Dès sa naissance, le petit de l’homme est posé – par qui ? Dieu ? Le Malin ? Le hasard ? – sur une embarcation que cet inconnu effrayant, justement parce qu’inconnu, pousse d’un grand coup de reins, vers le large. Et très tôt, le petit de l’homme sait qu’il n’aura jamais un port d’attache ou tout au moins que celui-ci ne sera que… la mort ! Sa vie durant, la mer sera souvent agitée jusqu’à se transformer parfois en tempêtes. D’autres fois, elle sera calme, sans aucun souffle dans les voiles de l’embarcation.
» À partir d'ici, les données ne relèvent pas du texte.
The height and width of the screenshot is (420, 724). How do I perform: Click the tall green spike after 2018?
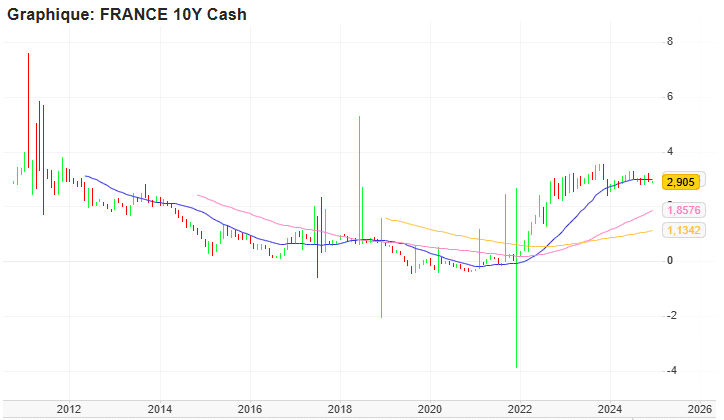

D’autres fois encore par contre, le petit de l’homme – qui devient homme avec les ans qui passent -, ira de l’avant, sans encombre, presque joyeux. Et cela, parce que se sentant seul maître à bord, il aura fini, inquiet tout de même, par se choisir une étoile pour se guider et échapper, du moins le croira-t-il, à l’inconnu effrayant qui tient les rênes de son destin. C’est là le propre du défi d’être…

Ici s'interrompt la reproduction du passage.